The immutable laws of supply and demand are landing people out on the street or on a friend’s couch – or in another state, as the cost to live here exceeds the size of far too many Arizonans’ paychecks.

Given the problem, well, you can imagine what the Arizona Legislature is doing.

That’s right, absolutely nothing.

Apparently, election 'reform' is more important?

Our leaders have spent what feels like a lifetime obsessing about the 2020 election and the many “reforms” needed to eliminate all that widespread voter fraud they can’t seem to find.

They are working on bills to train sixth graders in the safe handling of guns and shield 12th graders from apparently pornographic books like the “The Great Gatsby” and “I Know Why the Caged Bird Sings.”

They are working on bills to put a curfew on fireworks and to dictate where you can stand if you want to video the police.

And henceforth, due to our leaders’ exertions, dentists will be able to apply Botox.

But a bill to address the crisis that is affecting thousands upon thousands of Valley residents, rank-and-file workers who are the backbone of our community?

People who, no doubt, lay awake at night wondering what they will do and where they can go?

Cue: the silence at the Capitol.

There are bills to help. They're going nowhere

Oh, there are a couple of bills that could provide relief.

Senate Bill 1587, for example, would rein in landlords who are absolutely gouging their tenants with impossibly high rent increases, simply because they can.

But that bill, like the others, didn’t rate so much as a single hearing this year. The Legislature, after all, is run by Republicans, given their one-vote majority in each chamber, and these bills were sponsored by Democrats.

“I personally think they’re so consumed with issues like elections, the P.C. (precinct committeeman) situation, and (Gov. Doug) Ducey’s tax cut repeal/replace that they don’t have the energy or desire to address this,” the bill’s sponsor Sen. Martín Quezada, D-Glendale, told me.

“Their base has been more consumed with elections issues and they’re being continuously distracted by that. And the only ones who’ve introduced bills to address it (skyrocketing rents) are Democrats and they aren’t interested in doing us any favors.”
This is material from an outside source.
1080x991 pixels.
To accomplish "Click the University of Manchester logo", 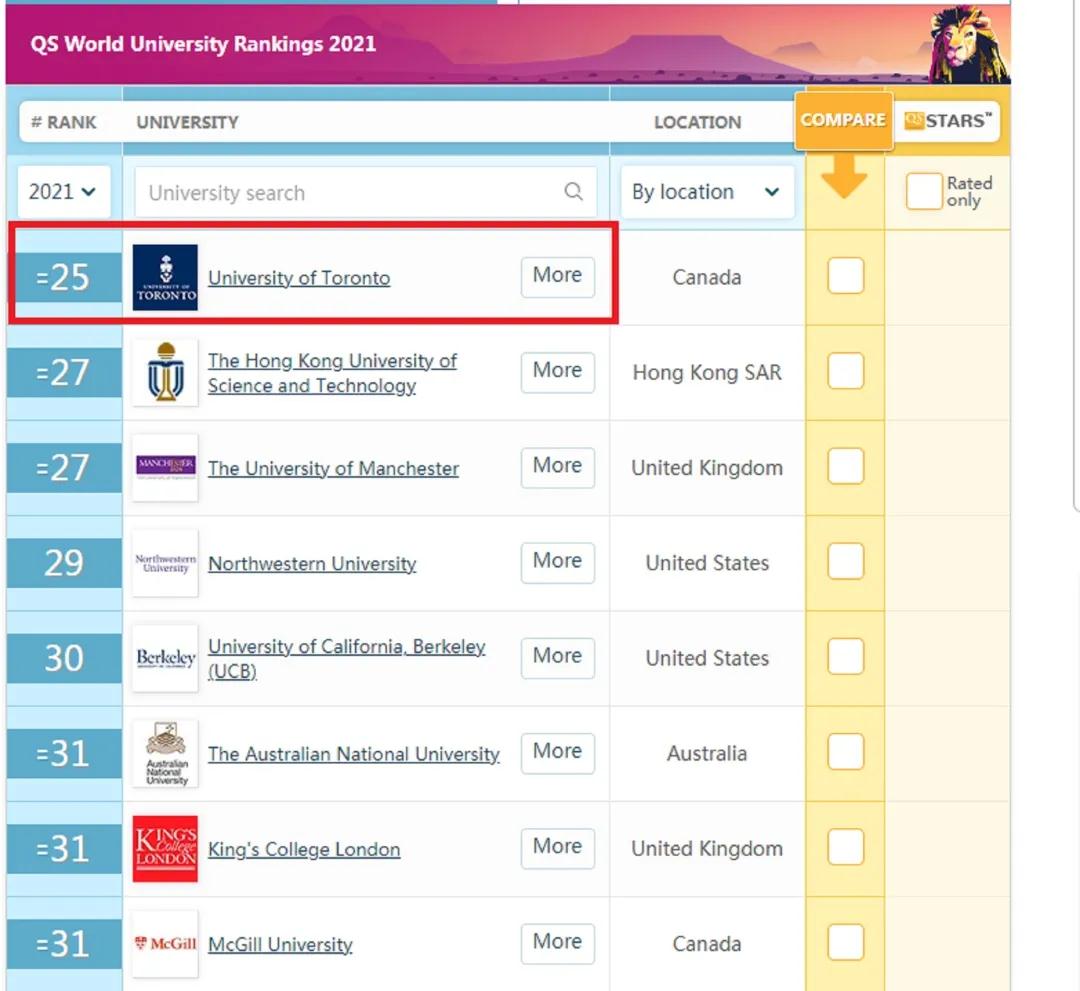I will pyautogui.click(x=165, y=467).
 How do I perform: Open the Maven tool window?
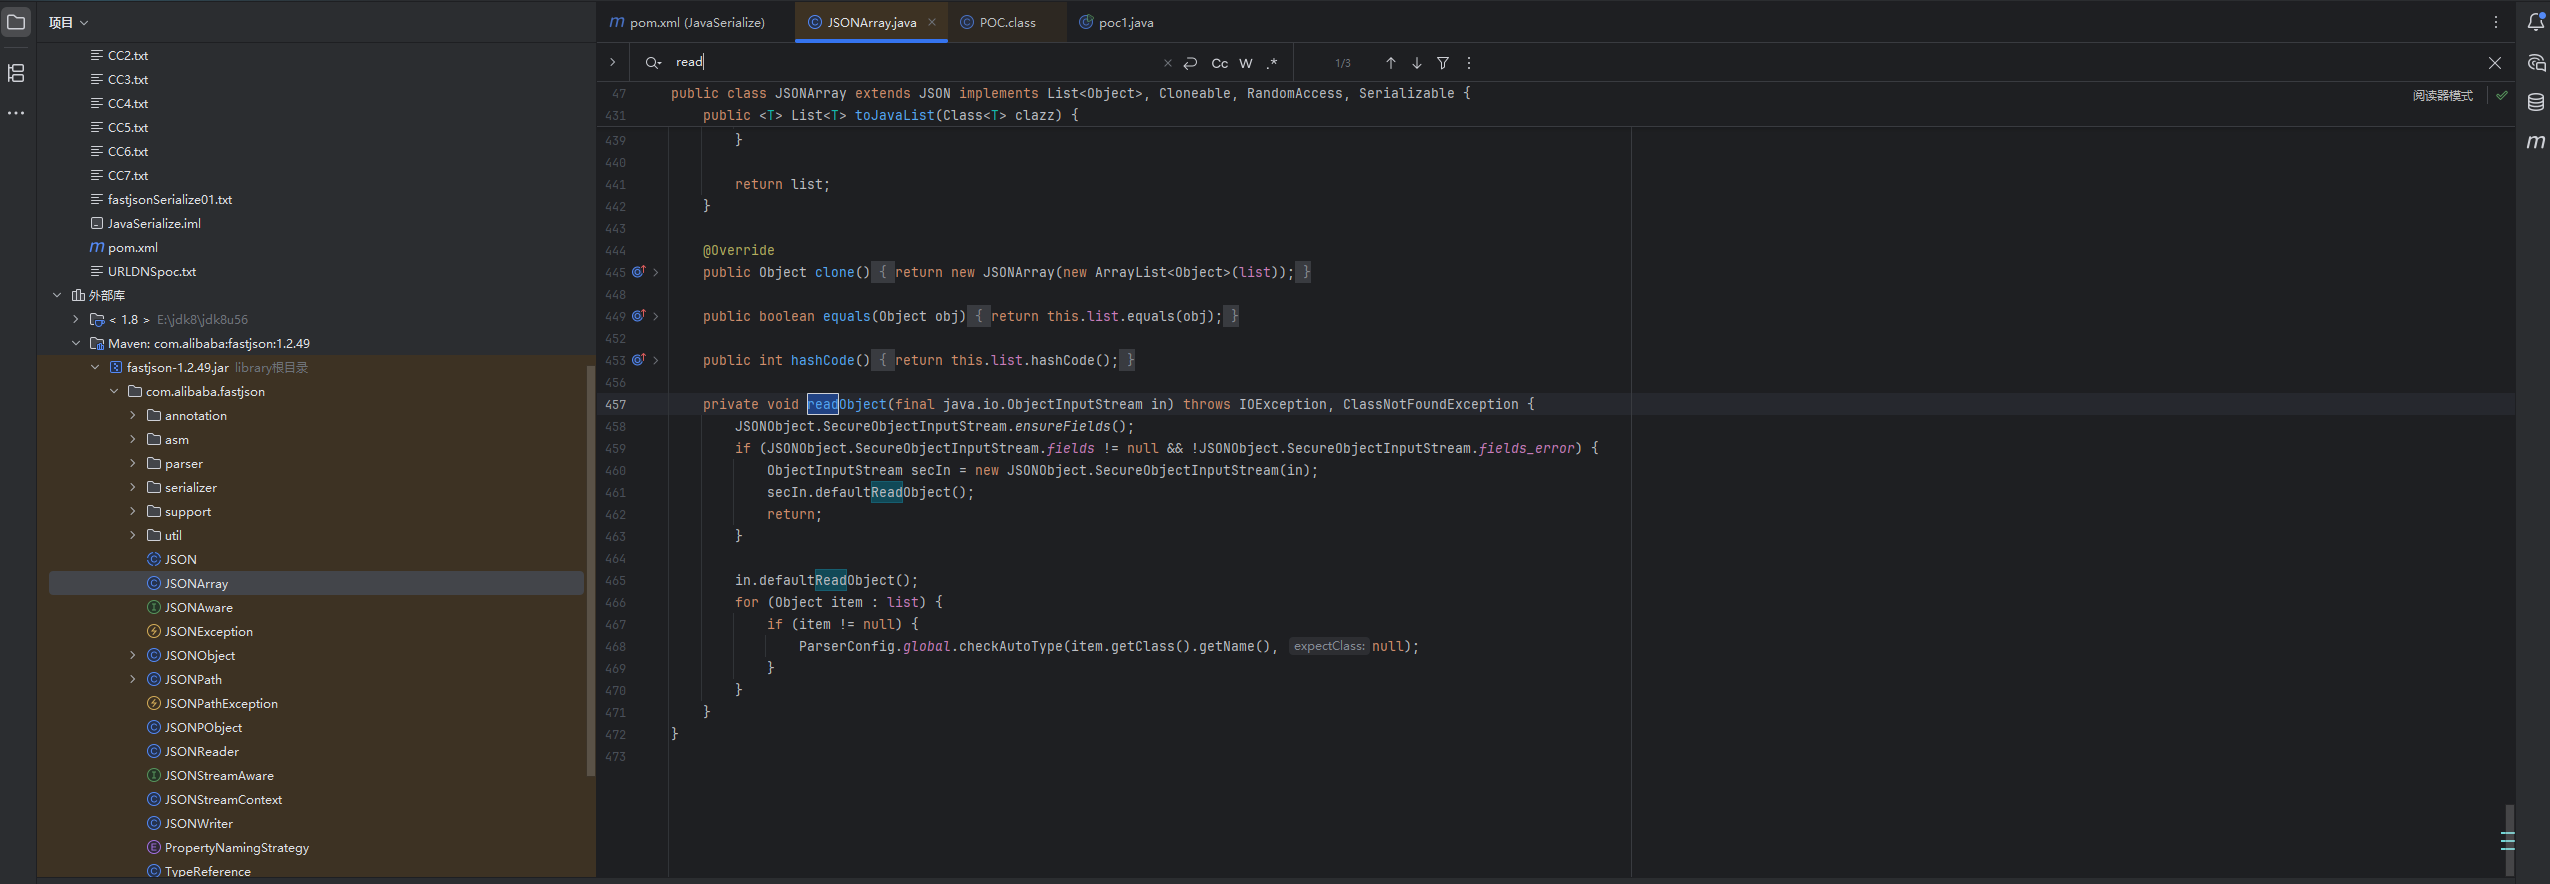2535,142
Where else are renters supposed to go?

Sen. J.D. Mesnard, R-Chandler, said he didn't hear Quezada's bill because rent control doesn't nothing to address the underlying problem, the shortage of affordable housing.

"I'm not aware of any examples where price controls - including rent or otherwise - solve a supply problem," he told me. "It just messes with the market and causes a domino effect of other problems (i.e. a landlord has their own challenges - costs, inflation, etc - to worry about and you take away their ability to charge market rates).

So the answer is to do nothing?

Quezada’s bill proposes capping rent increases at 5% plus the cost of inflation or 10% a year, whichever is lower.

I can almost hear some of our legislators – the ones who are also landlords – falling over in a full-on faint.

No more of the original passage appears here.